My tricks of the trade
Jon Connerty, executive producer
- Being sensitive to the needs of the patients is paramount.
- A small team must be perfectly formed. Location filming can put working relationships to the test – when building a team, balancing the personalities is key.
- Give praise – not to the Lord, but to the team. Challenging budgets only work thanks to the hard work of those on the ground – say thank you, often.
Disruption on the nightshift has become a hazard of the job for the doctors and nurses we so enthusiastically and rightfully applaud each week.
Statistically, Hull is one of the most successful trusts in the country at dealing with the issue and they do everything they can to make the work environment pleasant and safe for staff and patients, but even with all those efforts we witnessed just how challenging and draining on resources problem patients are.
We discovered that more often than not the staff perform incredible feats of medical care to a backdrop of noise and aggression from patients under the influence of drugs and alcohol or in police custody and are not afraid to shout about it.
So on a challenging budget, our core team of two shooting PDs, two APs and a producer worked tirelessly through numerous evenings to capture staff saving lives, supporting those with mental health issues and caring for the vulnerable and old – giving everyone the kind of care that is at the heart of the NHS ethos.
That they did this while putting up with so much aggravation should make us all bang our pans a little harder on Thursday nights.
JUGGLING THE BUDGET TO GET THE MOST FROM THE SHOOT
When I came on board A&E After Dark, the access to Hull Royal Infirmary had been secured, which was incredibly exciting. However, the biggest challenge lay ahead.
We wanted to produce a series that looked high end, while delivering compelling and legally compliant content.
My first port of call was finding our two directors. I wanted people that had medical and blue light experience, but I also wanted them to shoot beautifully, and they had to be the right character – six weeks of night shifts in Hull would not allow for any team difficulties.

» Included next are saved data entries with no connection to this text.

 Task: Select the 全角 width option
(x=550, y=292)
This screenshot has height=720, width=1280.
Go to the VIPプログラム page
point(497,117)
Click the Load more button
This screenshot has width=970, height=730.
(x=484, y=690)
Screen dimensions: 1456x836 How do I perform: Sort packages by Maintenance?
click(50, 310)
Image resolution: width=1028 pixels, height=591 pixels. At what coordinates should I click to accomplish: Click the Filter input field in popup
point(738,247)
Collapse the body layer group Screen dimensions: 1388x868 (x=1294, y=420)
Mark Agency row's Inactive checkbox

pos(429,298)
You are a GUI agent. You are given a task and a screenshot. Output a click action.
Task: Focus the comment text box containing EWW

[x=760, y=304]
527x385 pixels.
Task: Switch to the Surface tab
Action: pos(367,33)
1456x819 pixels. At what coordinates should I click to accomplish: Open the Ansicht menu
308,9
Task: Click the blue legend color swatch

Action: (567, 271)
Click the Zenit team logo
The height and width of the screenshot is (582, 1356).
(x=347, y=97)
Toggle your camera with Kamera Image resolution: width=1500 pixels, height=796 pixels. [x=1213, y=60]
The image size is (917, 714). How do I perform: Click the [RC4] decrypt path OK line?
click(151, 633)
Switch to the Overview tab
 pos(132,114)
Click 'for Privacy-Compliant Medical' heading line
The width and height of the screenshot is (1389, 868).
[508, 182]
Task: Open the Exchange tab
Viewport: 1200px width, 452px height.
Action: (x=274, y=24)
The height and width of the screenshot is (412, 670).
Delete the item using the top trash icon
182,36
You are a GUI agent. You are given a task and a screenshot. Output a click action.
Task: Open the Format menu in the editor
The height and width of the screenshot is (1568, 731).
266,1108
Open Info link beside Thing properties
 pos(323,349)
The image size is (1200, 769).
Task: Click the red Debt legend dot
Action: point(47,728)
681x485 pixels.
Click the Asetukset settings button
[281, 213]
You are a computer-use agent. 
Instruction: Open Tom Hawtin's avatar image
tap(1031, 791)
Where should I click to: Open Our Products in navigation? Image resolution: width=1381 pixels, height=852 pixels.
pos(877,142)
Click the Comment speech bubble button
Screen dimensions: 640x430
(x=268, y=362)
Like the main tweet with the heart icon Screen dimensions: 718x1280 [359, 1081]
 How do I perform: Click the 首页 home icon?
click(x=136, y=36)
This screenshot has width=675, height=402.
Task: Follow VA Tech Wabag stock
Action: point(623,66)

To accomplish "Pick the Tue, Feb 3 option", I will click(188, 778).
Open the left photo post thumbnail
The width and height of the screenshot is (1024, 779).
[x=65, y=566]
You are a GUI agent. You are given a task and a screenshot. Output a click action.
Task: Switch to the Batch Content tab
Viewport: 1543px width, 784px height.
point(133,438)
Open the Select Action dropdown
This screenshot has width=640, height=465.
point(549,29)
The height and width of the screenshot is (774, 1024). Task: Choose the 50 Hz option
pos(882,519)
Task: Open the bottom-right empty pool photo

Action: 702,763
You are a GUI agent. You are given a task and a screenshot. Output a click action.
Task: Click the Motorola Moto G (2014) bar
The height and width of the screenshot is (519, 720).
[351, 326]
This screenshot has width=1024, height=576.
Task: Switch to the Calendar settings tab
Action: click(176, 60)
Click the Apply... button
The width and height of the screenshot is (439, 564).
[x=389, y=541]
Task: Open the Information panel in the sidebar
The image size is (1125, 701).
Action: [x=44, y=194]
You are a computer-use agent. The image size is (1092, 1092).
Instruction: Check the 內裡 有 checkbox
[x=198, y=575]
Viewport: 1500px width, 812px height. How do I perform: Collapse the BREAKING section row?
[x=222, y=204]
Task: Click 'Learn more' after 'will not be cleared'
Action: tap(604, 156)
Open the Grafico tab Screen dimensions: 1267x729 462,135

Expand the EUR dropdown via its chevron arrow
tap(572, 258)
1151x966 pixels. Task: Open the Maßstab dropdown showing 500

Thankfully, we secured two fantastic directors, who I knew would deliver.
The next step was kit. To get the best out of the directors, we needed decent cameras and lenses, but we were conscious of the budget.
Both wanted FS7s and either prime or cine lenses. Our budget allowed for standard Canon lenses that most productions have these days.
We took the decision to move money from the edit budget, by having me cover the first week of the offline. We could then afford to use Fujinon cine lenses for the main actuality, and prime lenses for master interviews.
I also wanted the directors to go into the edit. There was no time for edit producers to catch up on material and search for footage. If an editor wanted a particular shot, our directors knew where to find it. They could also keep in touch with contributors who they filmed with.
The compliance side of any hospital series is vitally important, but even more so with this series, as we had plenty of police involvement in many of the cases.
Road traffic collisions, assaults, stabbings and domestic violence are commonplace in every A&E night shift across the country, so we had to be confident that broadcasting any of the stories would not leave us in contempt of court.
We wrote a substantial filming protocol which would give us the best chance of being compliant and we used the RIMMS digital release system to help the team in getting over 1,500 consents.